The Shay's fiberglass contrasted with the all-steel body of a 1930 Ford Model A two-door sedan parked next to it, owned by Doug Stockwell. No replica, this set of historic wheels with a four-cylinder engine above has 63,000 original miles. Stockwell said an admirer who'd climbed underneath the restored '30 to take a closer look told him everything on it is "correct."
The present owner knew the Sebion boys drove it when it was much newer.
"I rode in it when I was 13- or 14-years-old," he remembered, showing a looped device on the headliner George Sebion had used as a "hat rack."
Since then, Jerry Radkey bought it in 1961 or '62, Stockwell said. A couple of years ago, he got it from Butch Gilbertson.
The 1949 Studebaker Commander shown by John Geister nearby represents a departure for its owner. Geister's mostly been into Chevys when it comes to classics, having a '57 Chev ever since he graduated from high school and also owning a '58.
He got the Studebaker five years ago in Osseo, from a young man who'd originally bought it for his father, said the 35-year club veteran. The whitewall-tired Commander is nonetheless a common man's car, powered by a flathead six. Appointments from the past include suicide doors and a visor over the windshield.
A blend of the old and new is embodied by Dick Dukakis' 1954 Ford pickup. Shortly after he got it at an estate sale in the Twin Cities five years ago, he had it repainted light yellow. Then, the former Marine had symbols of the Corps added, including the official seal, the legend "Semper Fi" and the Stars and Stripes.
"I drive it all the time," he said, noting he has a 1963-1/2 Ford Galaxie at home, too. "I take them to parades."
The mechanical work had already been done on the street cam, according to its present owner. All stock, the stepside pickup contains a straight six with a split manifold that gives it a quiet running sound, he said, aware it will do up to 80 mph. It's outfitted with a hand choke and a hood scoop, among other extras.
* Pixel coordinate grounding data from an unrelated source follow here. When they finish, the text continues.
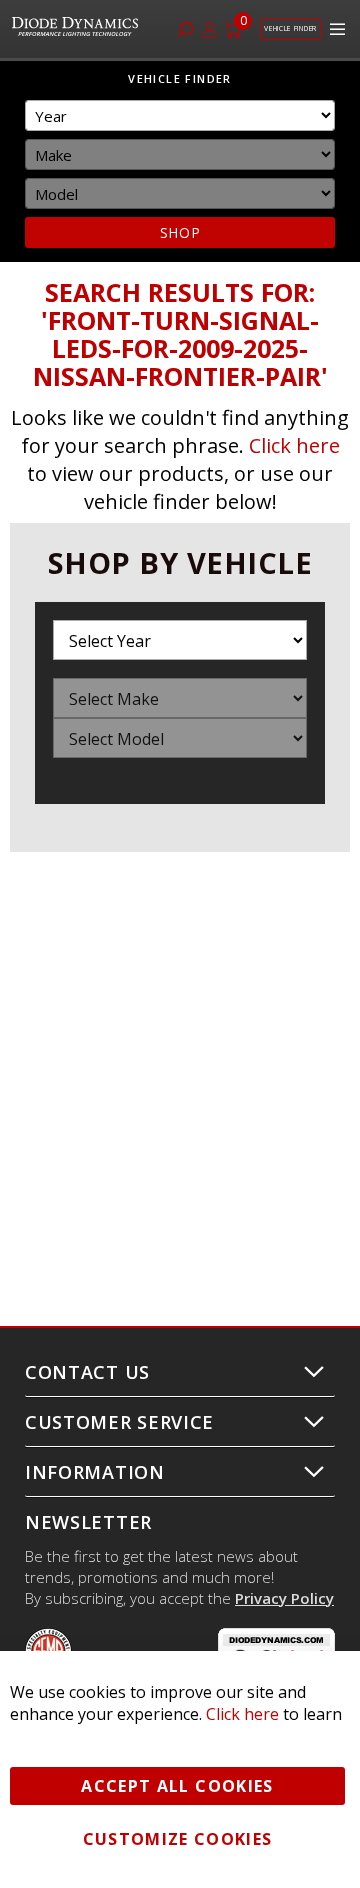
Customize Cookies (178, 1839)
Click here (294, 445)
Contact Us (87, 1372)
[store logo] (77, 29)
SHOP (180, 232)
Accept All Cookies (177, 1786)
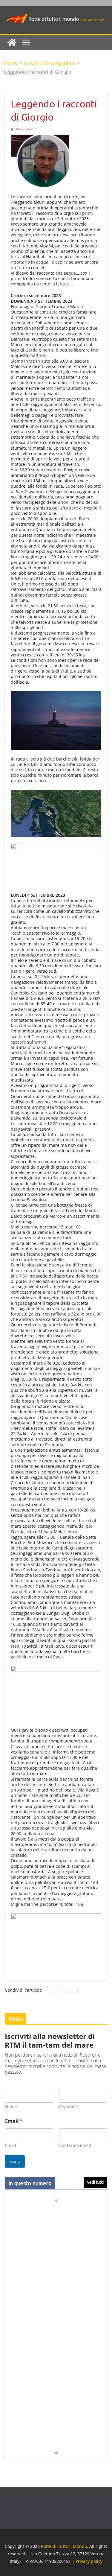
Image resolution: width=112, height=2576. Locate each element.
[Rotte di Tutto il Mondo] (12, 42)
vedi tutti (95, 2182)
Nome (11, 2106)
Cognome (68, 2106)
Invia (14, 2161)
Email (10, 2145)
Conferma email (75, 2145)
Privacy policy (89, 2561)
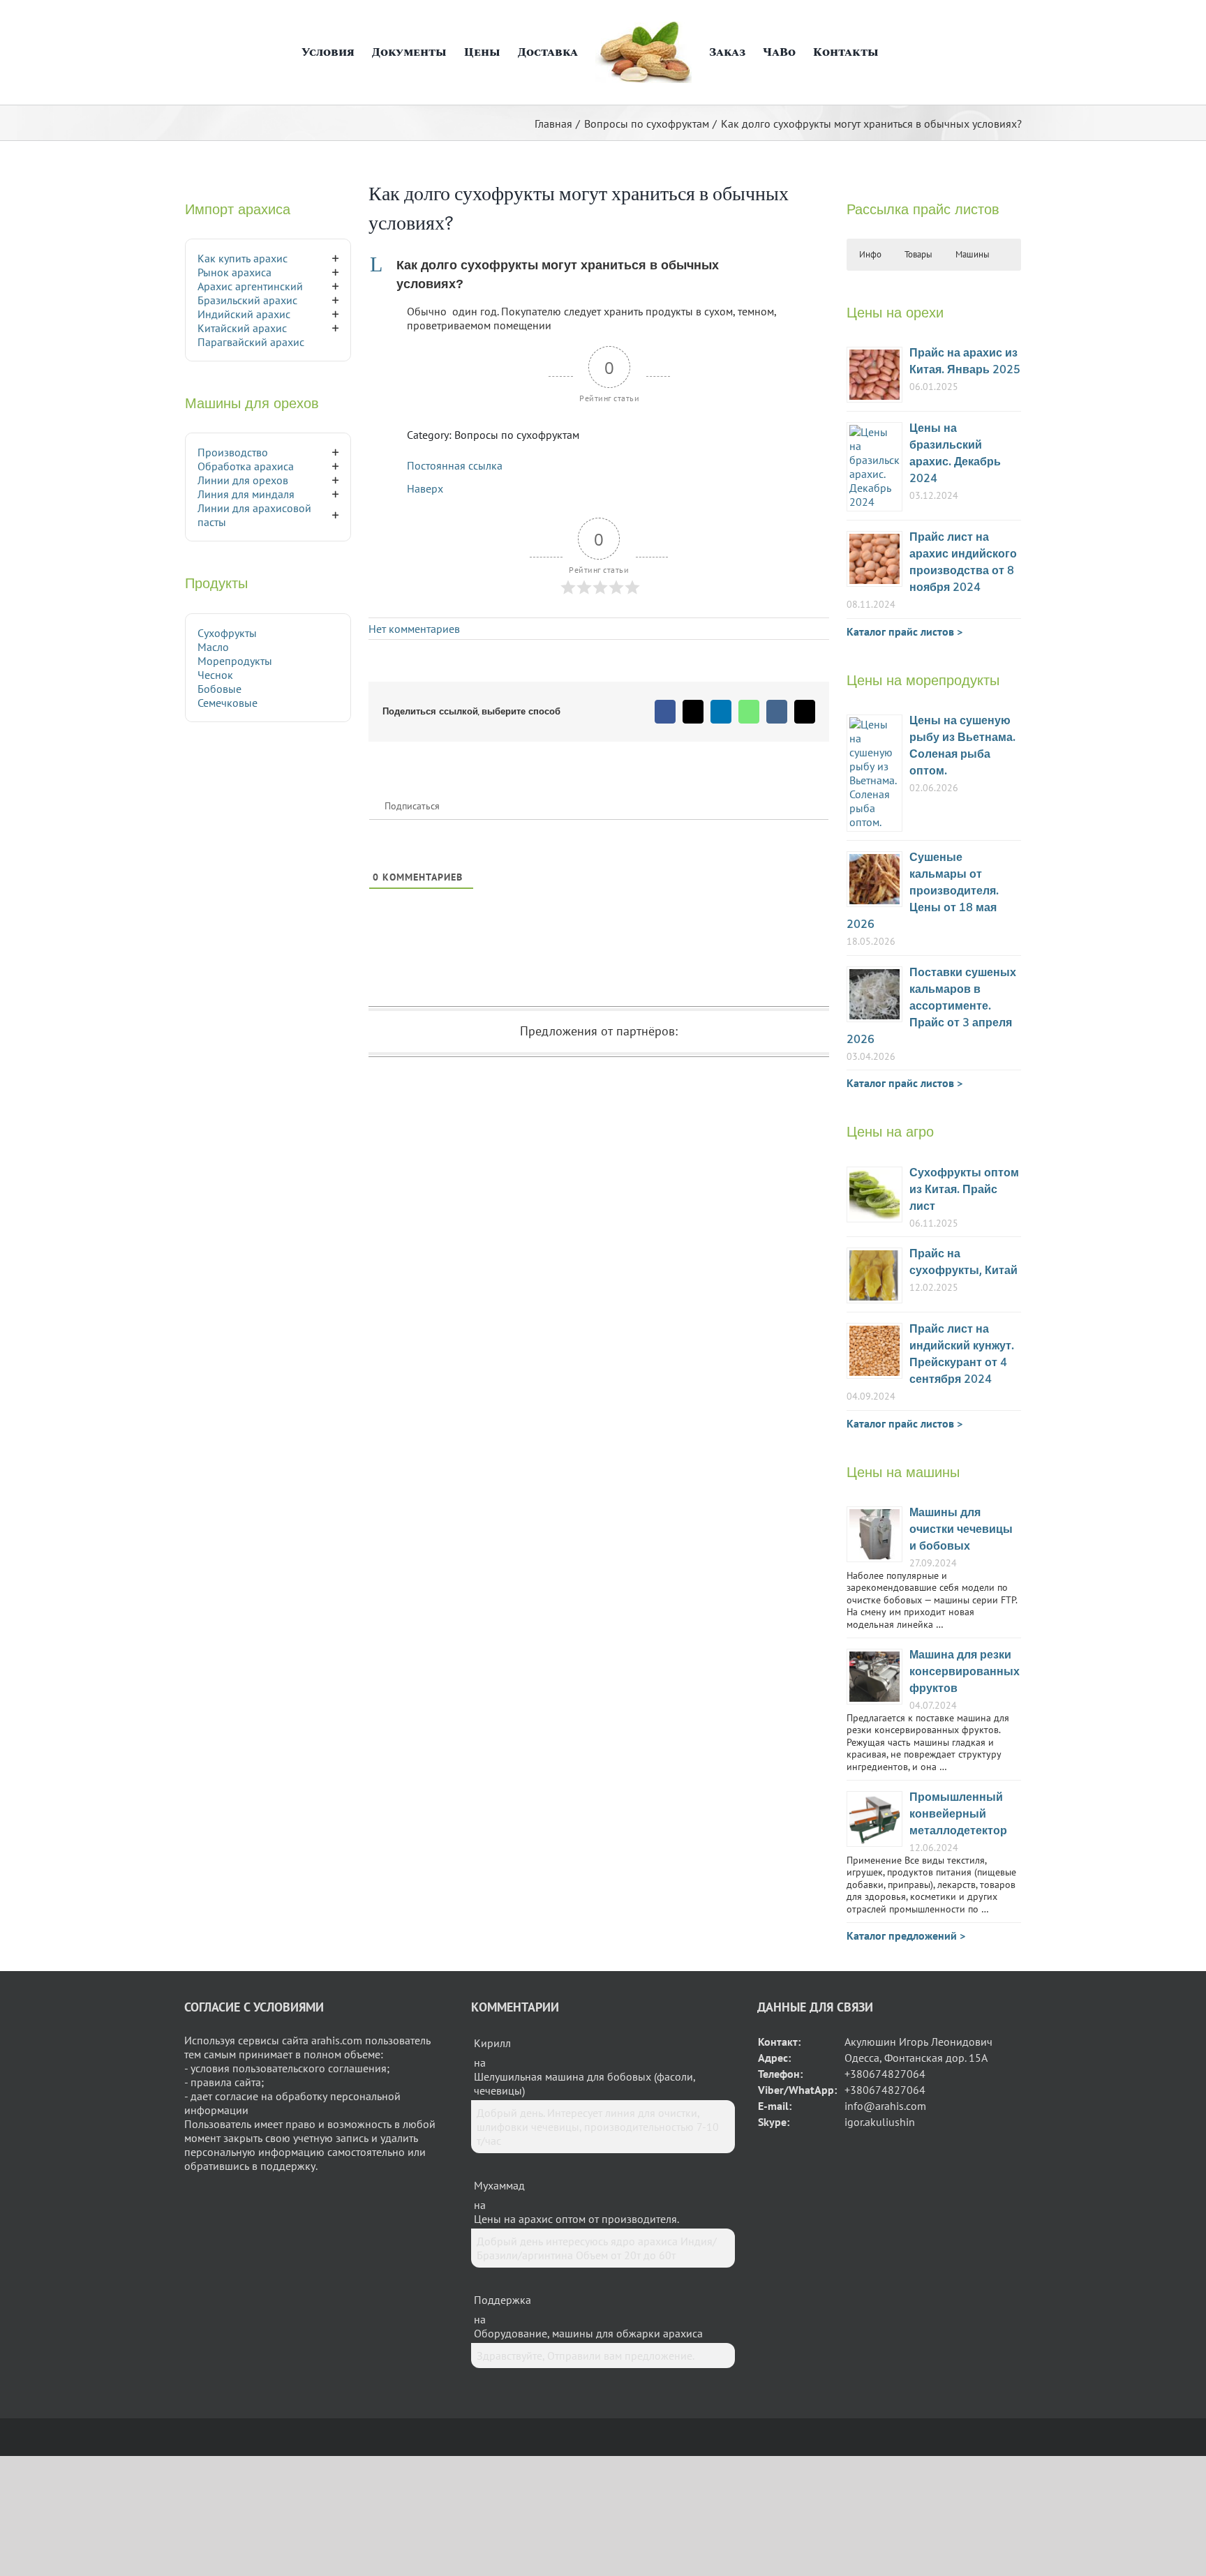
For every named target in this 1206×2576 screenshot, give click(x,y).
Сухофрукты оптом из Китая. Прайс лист (964, 1190)
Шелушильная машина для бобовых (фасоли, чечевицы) (584, 2083)
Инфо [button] (870, 254)
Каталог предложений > (906, 1935)
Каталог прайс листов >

The newest in the lineup was driven by Bill Leonard of Plum City. The white-over-red '72 Chevy Impala came from one of Leonard's friends in Iowa County 10 years ago, he said. A cousin's boy did the body work, for which new panels were bought. A 350 engine is under the hood.
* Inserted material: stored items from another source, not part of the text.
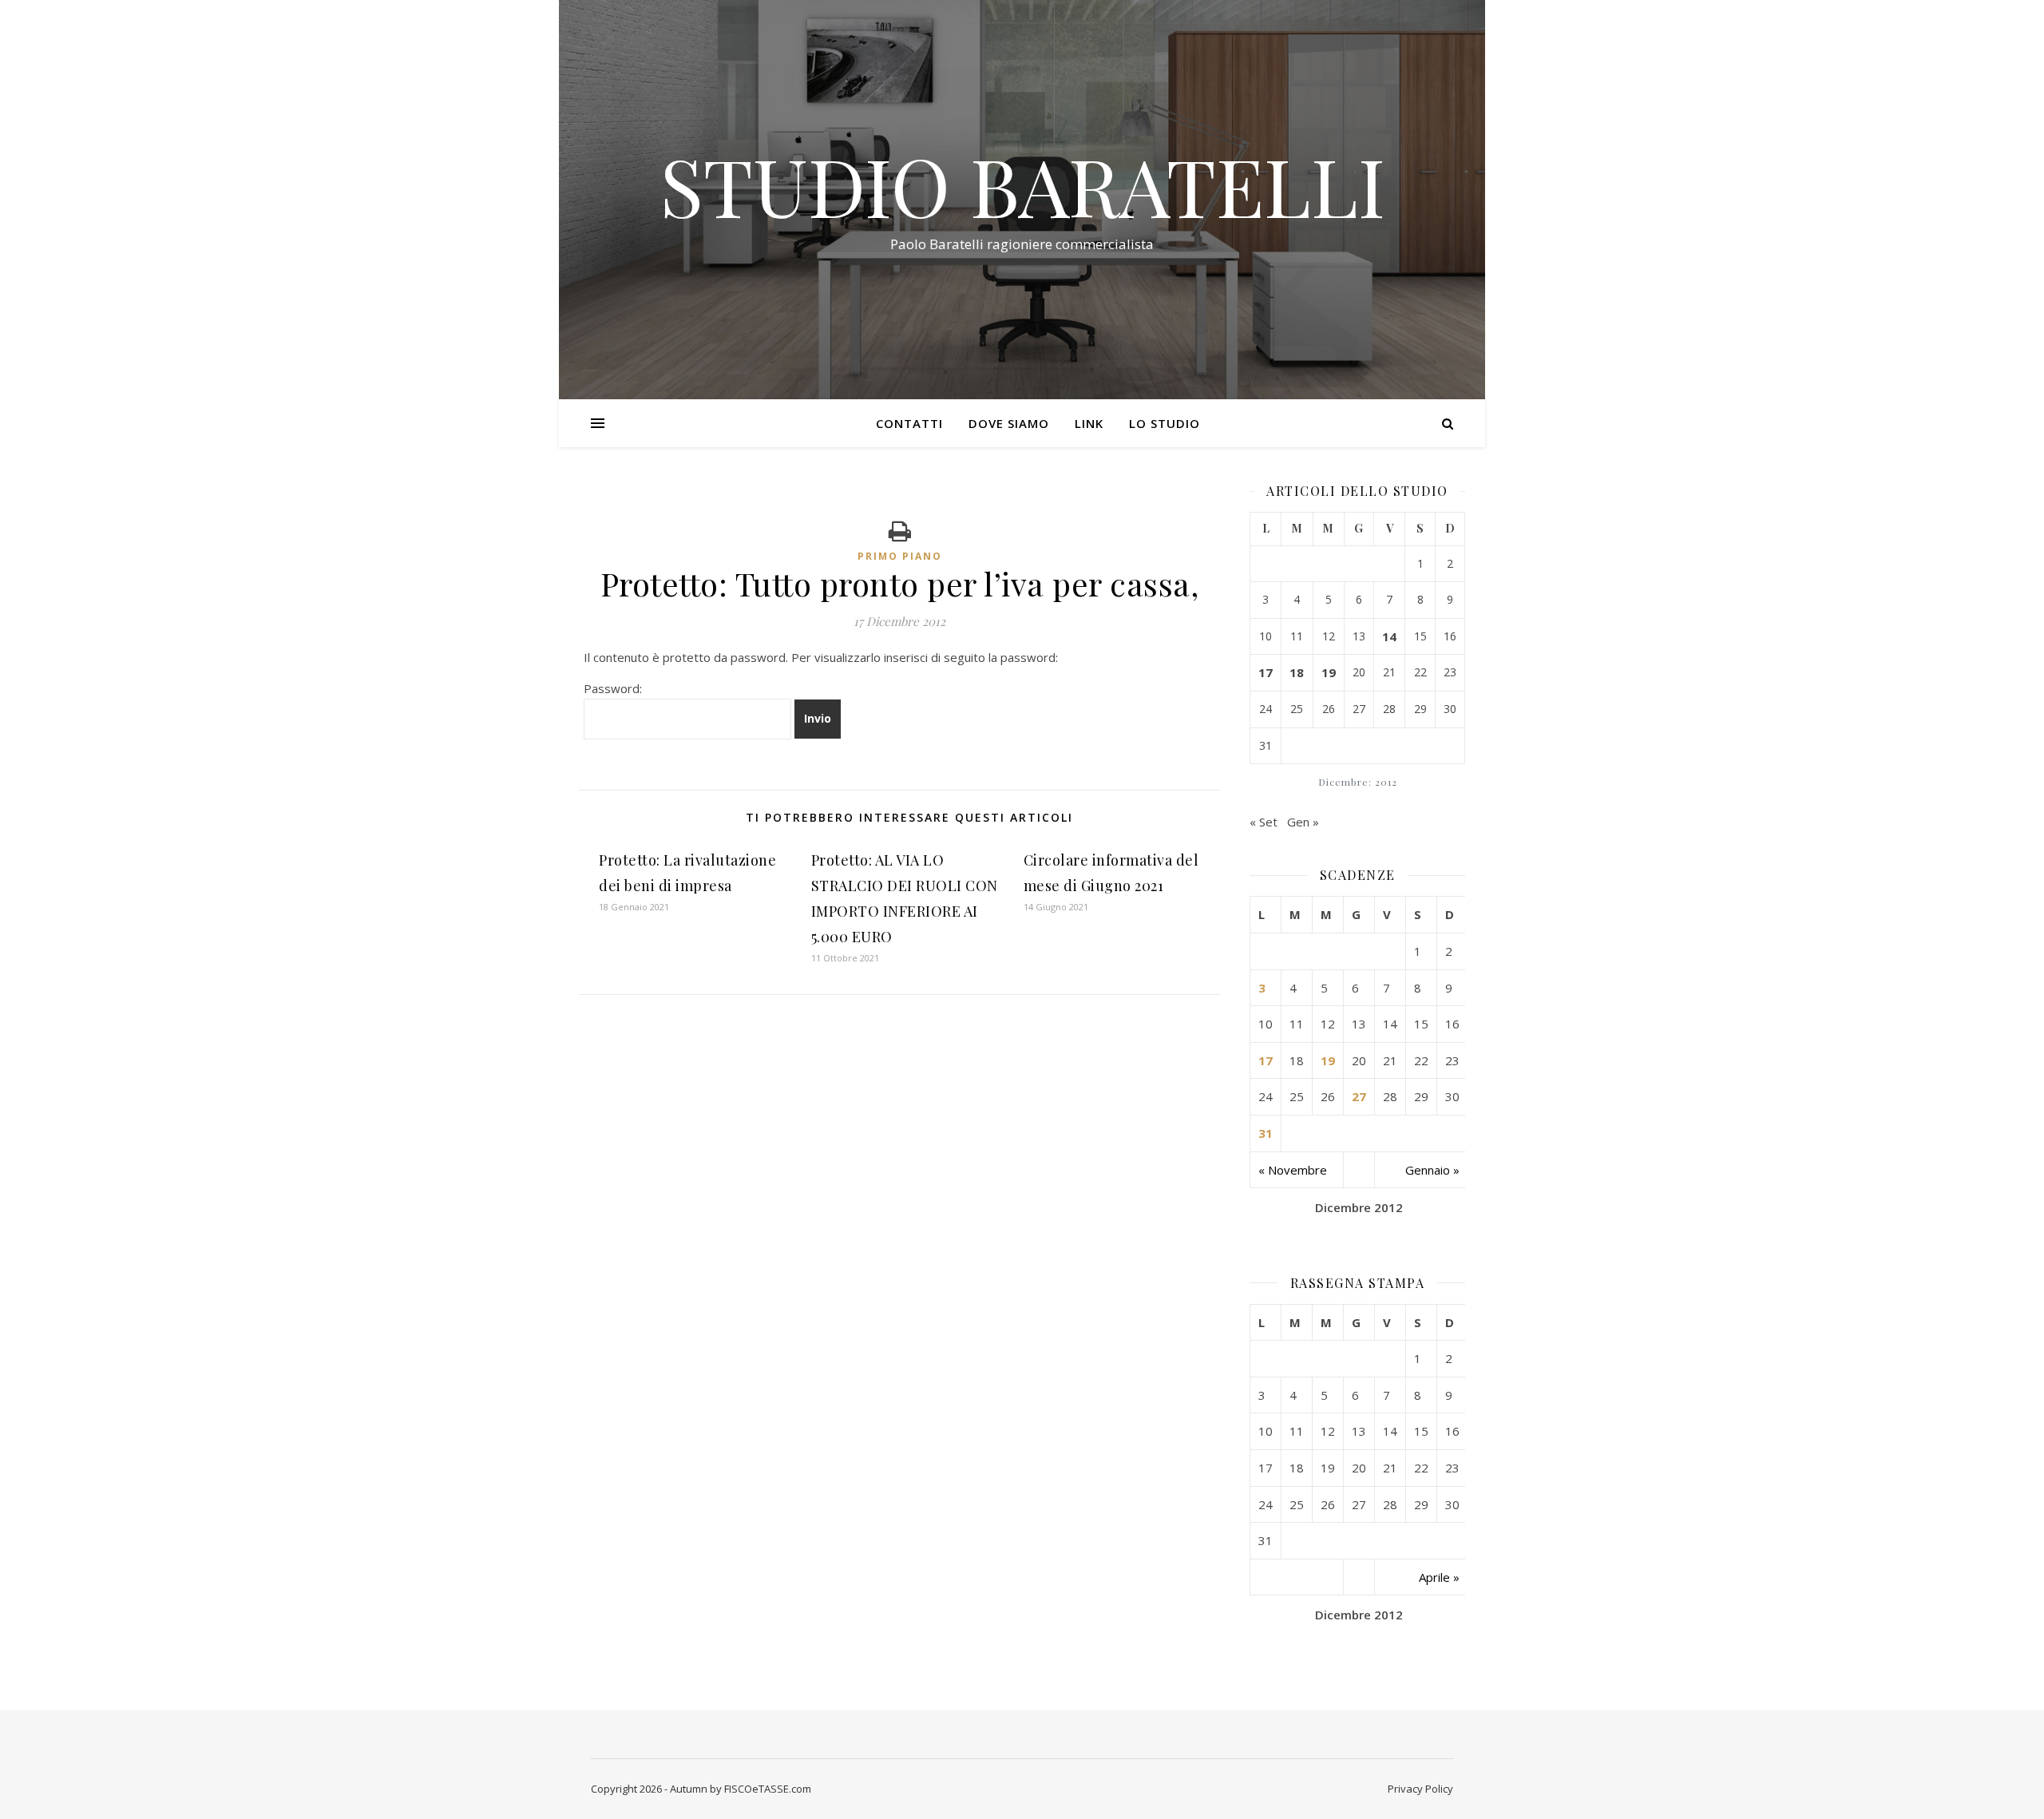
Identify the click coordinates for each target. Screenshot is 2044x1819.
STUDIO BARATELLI (1022, 185)
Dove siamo (1009, 423)
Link (1089, 423)
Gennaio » (1432, 1170)
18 (1296, 672)
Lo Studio (1164, 423)
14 (1389, 636)
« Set (1264, 822)
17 (1265, 672)
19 (1328, 672)
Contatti (909, 423)
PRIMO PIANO (900, 556)
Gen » (1303, 822)
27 (1359, 1096)
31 (1265, 1133)
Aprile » (1439, 1577)
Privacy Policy (1420, 1788)
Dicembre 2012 (1359, 1207)
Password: (613, 688)
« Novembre (1292, 1170)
"It's a nice cruisin' car," he said.
Leonard, who's responsible for the swap spot during the car club show, owns several classics. He also has a '31 Chevy, a '50 Studebaker and a '61 Thunderbird.
Sunday's show will offer 15 classes and 78 trophies. Besides cars and trucks from the past, there will be an antique tractor display and farm toy show.
New this year to the array of refreshments will be homemade ice cream by Jerry Van Heukelom; returning favorites are Al's Kettle Corn, Stockwell's Maple Treats, plus roast pork sandwiches, lunch and beverages. Breakfast will be available Sunday morning.